Landmark Trust, which leases Lundy, 12 miles off Devon, said £214,000 had been raised to "enable vital conservation works" to resume.
In August, managers said the pandemic had crippled the finances of the nature reserve.
It is home to 28 members of staff.
"Since we launched our urgent appeal in the summer, the support we've seen for Lundy has been extraordinary and it is with great relief that we can announce success," said Lundy general manager, Derek Green.
"Our exquisite island was facing an uncertain future - between income lost during lockdown and reduced capacity on reopening, our future was in jeopardy.

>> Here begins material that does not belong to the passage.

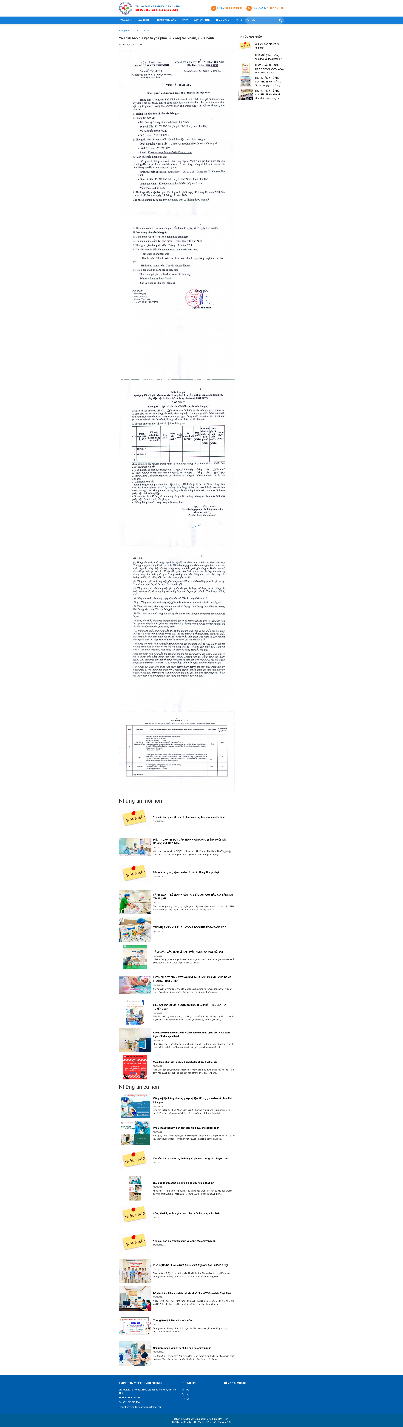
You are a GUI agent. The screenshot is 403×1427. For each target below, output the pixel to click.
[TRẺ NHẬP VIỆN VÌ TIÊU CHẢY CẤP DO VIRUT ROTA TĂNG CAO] (135, 929)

"Thanks to the generosity of so many, our island and all who depend on it for their livelihoods have greater security."
Lundy is home to rare species of birds including puffins and Manx shearwaters, insects, marine life and plants, as well as being the site of 43 scheduled monuments and many major archaeological sites.
Owned by the National Trust, the island usually gets about 20,000 visitors a year, but it was shut for more than three months from 23 March because of Covid-19 and the lockdown.
Landmark Trust added that conservation work will resume this autumn and will include planting native saplings to replace lost or dying trees, the clearance of invasive rhododendron from cliffs, plus repairing the island's paths and steps.